*Document:*
David Dalton Yezzi (born 1966) is an American poet, editor, and professor. He currently teaches poetry in the Writing Seminars at The Johns Hopkins University.

Director of the Unterberg Poetry Center of the 92nd Street Y in New York City from 2001 to 2005, Yezzi has worked as executive editor of The New Criterion, associate editor of Parnassus: Poetry in Review, and on the staff of The New York Observer.[1]

Life and career

Yezzi was born in Albany, New York,[2] and earned a bachelor's degree in theater from Carnegie Mellon University and a master of fine arts degree in creative writing from Columbia University School of the Arts.[1]

Yezzi has held editing positions at The New York Observer and The New Criterion, returning to Parnassus as associate editor in 2000, and to The New Criterion, first as poetry editor and then as executive editor, in 2004.[1] He continues to serve as poetry editor of TNC.

Previously, Yezzi directed the 92nd Street Y's Unterberg Poetry Center.[1][2] In 2006, Yezzi was producer for the stage adaptation of Glyn Maxwell's book of poetry, The Sugar Mile.

Yezzi was a co-founder of the San Francisco theater company, Thick Description, and has performed in works by Shakespeare, Shaw, Brecht, Goethe, Williams, and others in the United States and Europe.[1] In March 2010, Verse Theater Manhattan presented Yezzi's evening of verse monologues, Dirty Dan & Other Travesties, at the Bowery Poetry Club.

In 1998, he was awarded a Wallace Stegner Fellowship from Stanford University (1998–2000).[1]

His poems have been published in literary journals including The Atlantic, Poetry, The Yale Review, The Paris Review, The New Republic, Poetry Daily and The New Criterion. His literary essays and reviews have appeared in The New York Times Book Review, The New York Sun, The New Yorker, The Wall Street Journal, The (London) Times Literary Supplement, Poetry and elsewhere.[1]

Yezzi's poem "The Call", originally published in New England Review appeared in The Best American Poetry 2006, and "Minding Rites", which first appeared in New Ohio Review, was included in The Best American Poetry 2012.

In December 2008, Azores was chosen as a Slate magazine "Best Book of 2008." In 2015, Birds of the Air was a finalist for the Poets' Prize.

*What the exercise asks:*
Summarize the biography of David Dalton Yezzi in two sentences.

*Record excerpts:*
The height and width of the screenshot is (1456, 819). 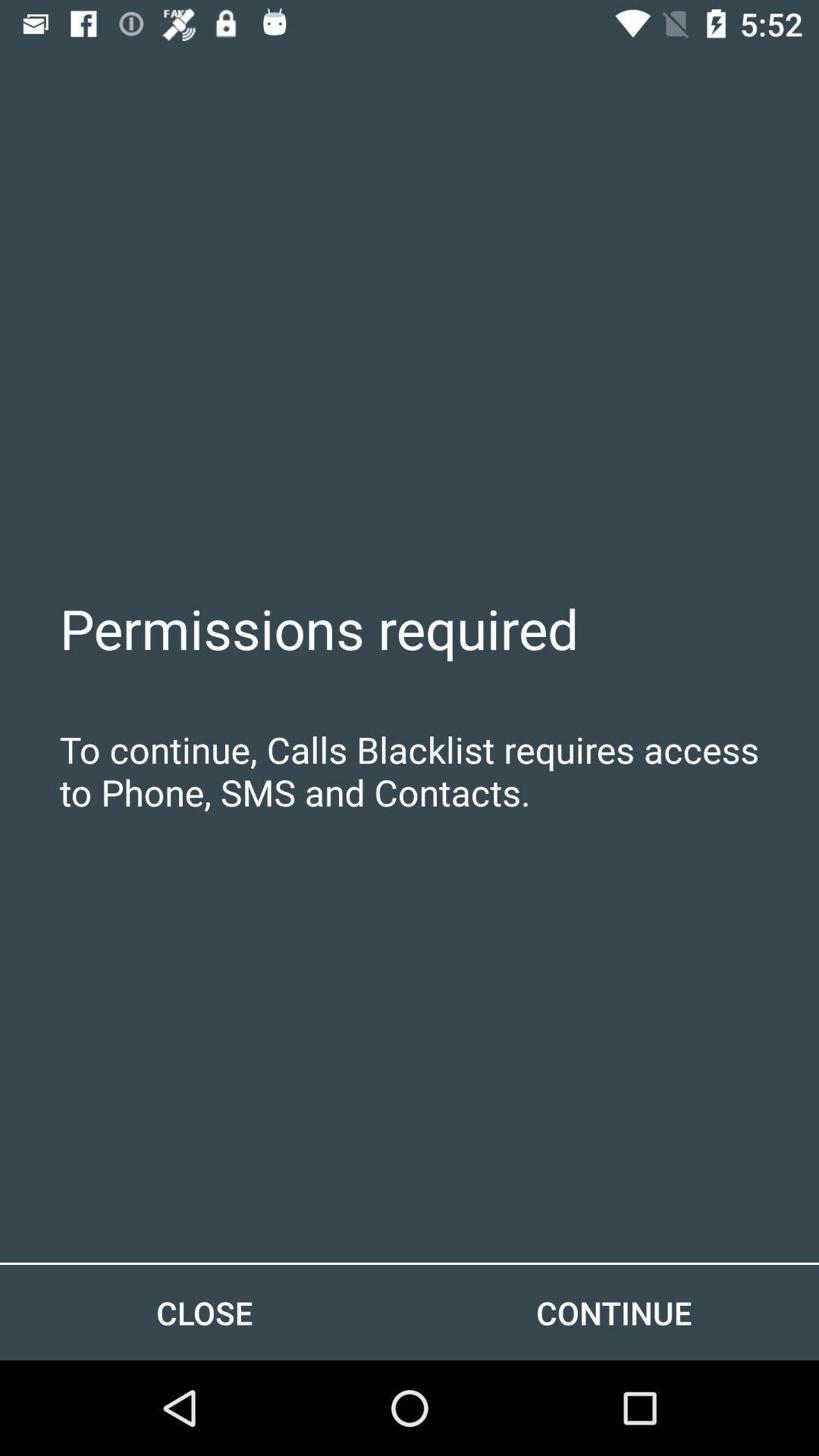 What do you see at coordinates (205, 1312) in the screenshot?
I see `icon at the bottom left corner` at bounding box center [205, 1312].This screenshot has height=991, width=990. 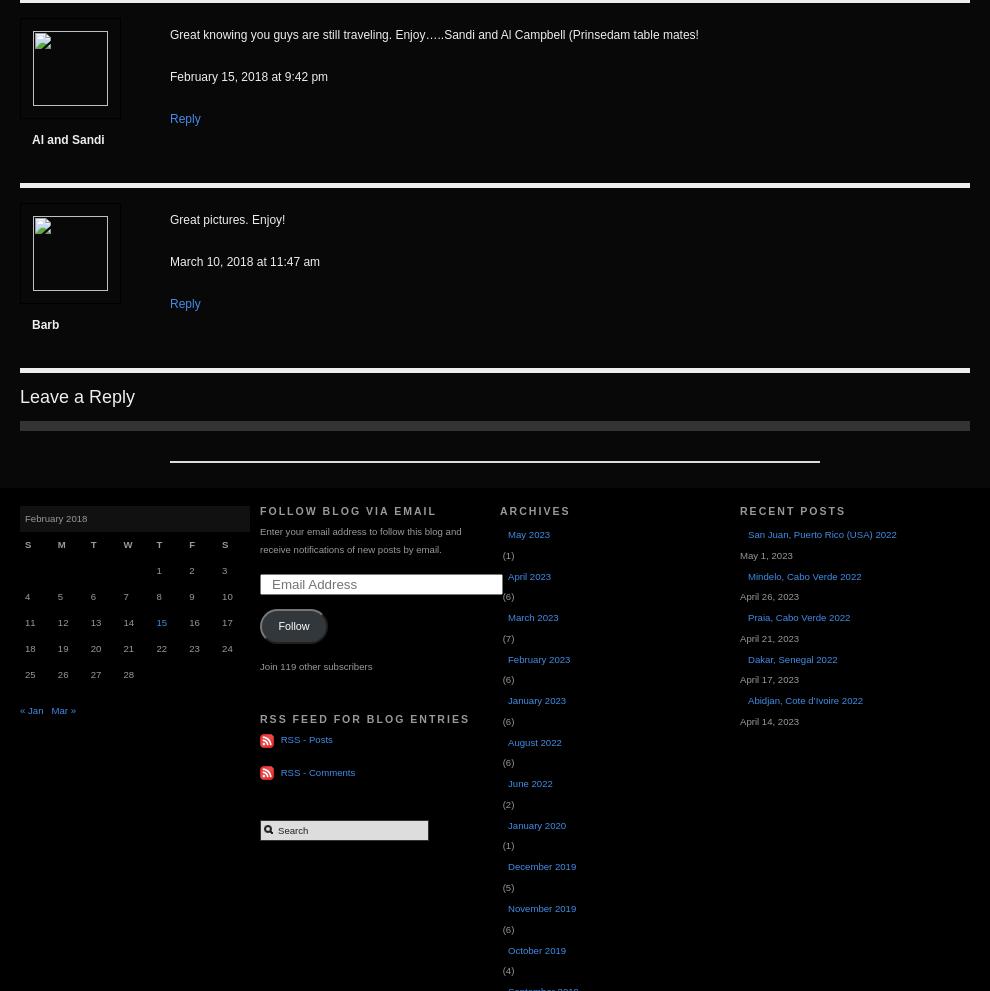 What do you see at coordinates (68, 140) in the screenshot?
I see `'Al and Sandi'` at bounding box center [68, 140].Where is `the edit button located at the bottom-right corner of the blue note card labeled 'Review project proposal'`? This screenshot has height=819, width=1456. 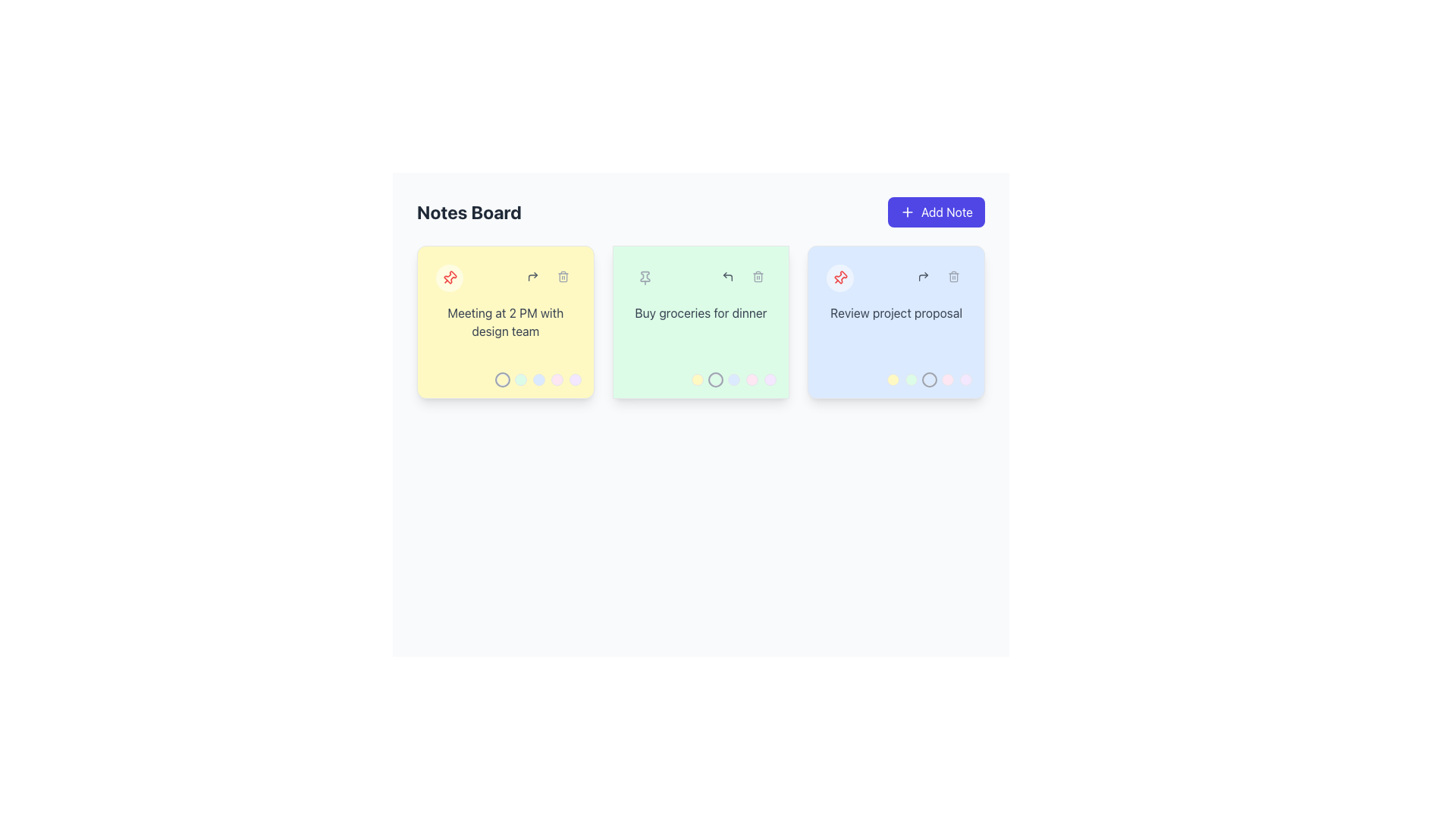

*Exercise answer:*
David Dalton Yezzi, born in 1966 in Albany, New York, is an American poet, editor, and professor who teaches poetry in the Writing Seminars at The Johns Hopkins University. He has held editing positions at The New Criterion and Parnassus, directed the Unterberg Poetry Center of the 92nd Street Y from 2001 to 2005, co-founded a theater company and performed on stage, and published poems, essays, and reviews in many journals.